• Aim of the task: Set down exactly the lines from the one containing "Task: Click 'Program" to the final line of the records below, with every picture omitted.

• Task material:
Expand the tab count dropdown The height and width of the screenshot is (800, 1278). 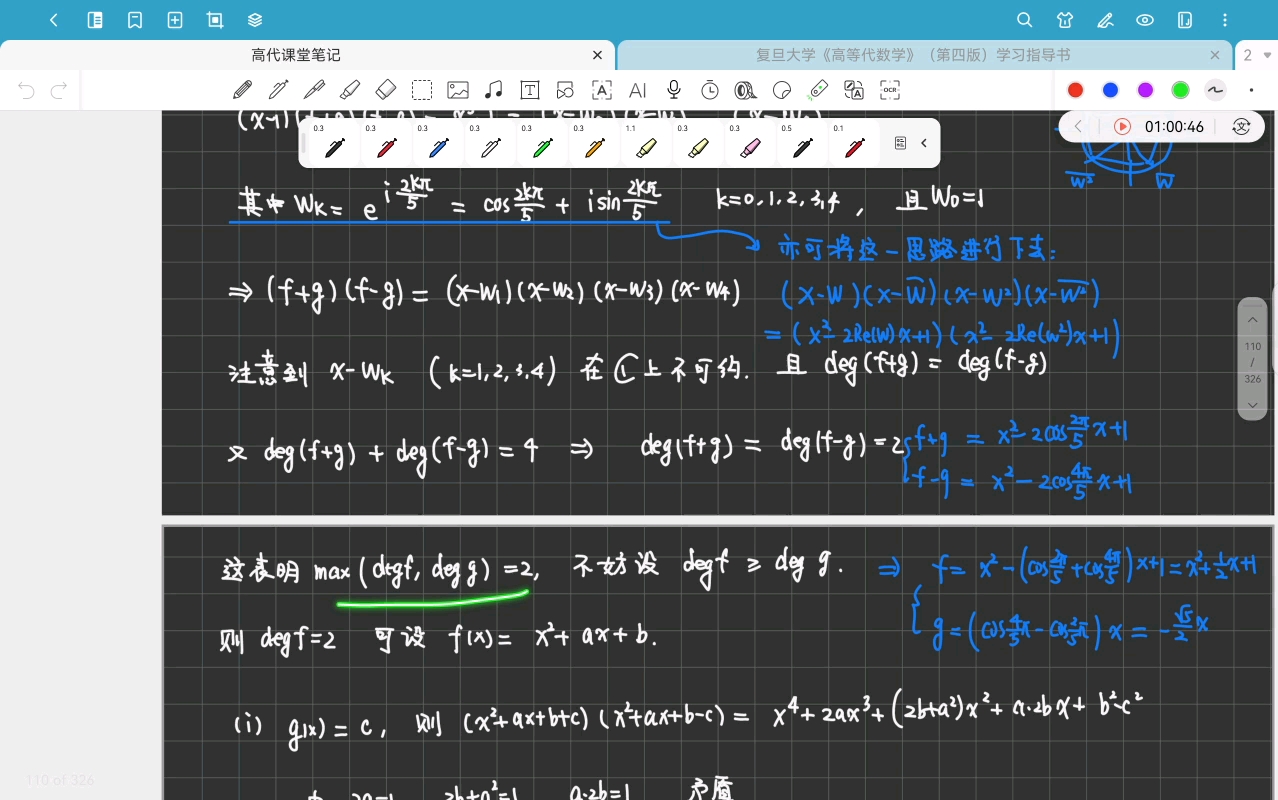pyautogui.click(x=1256, y=55)
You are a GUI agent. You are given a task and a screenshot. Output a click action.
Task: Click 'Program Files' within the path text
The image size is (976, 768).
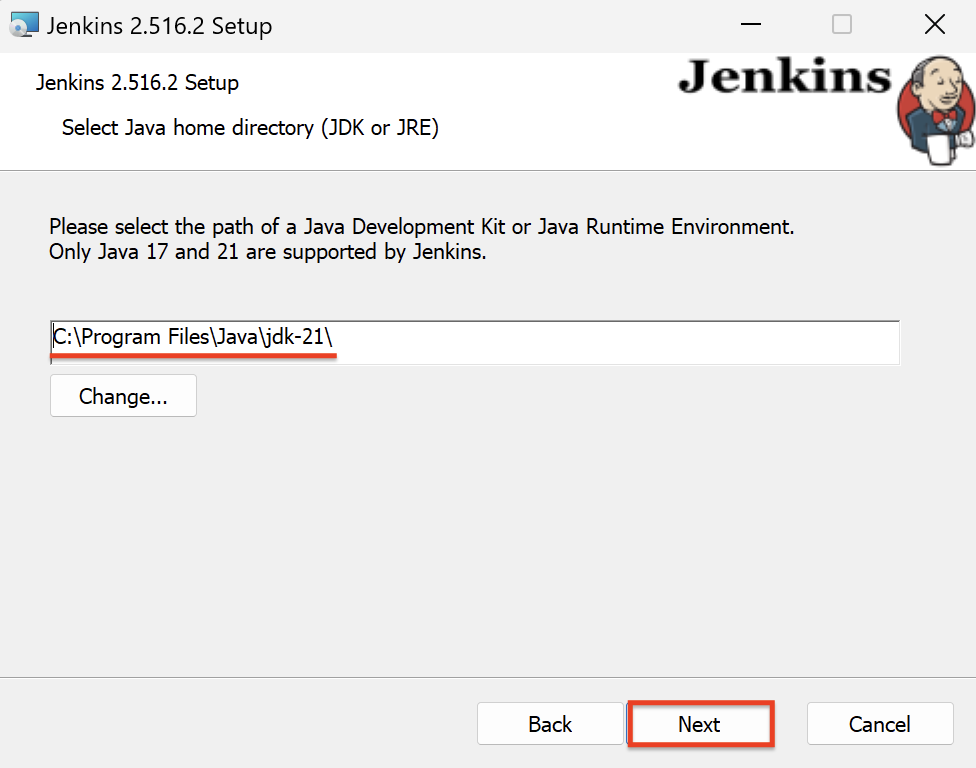145,338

• Result of the task:
Task: Click 'Program Files' within the path text
The image size is (976, 768).
145,338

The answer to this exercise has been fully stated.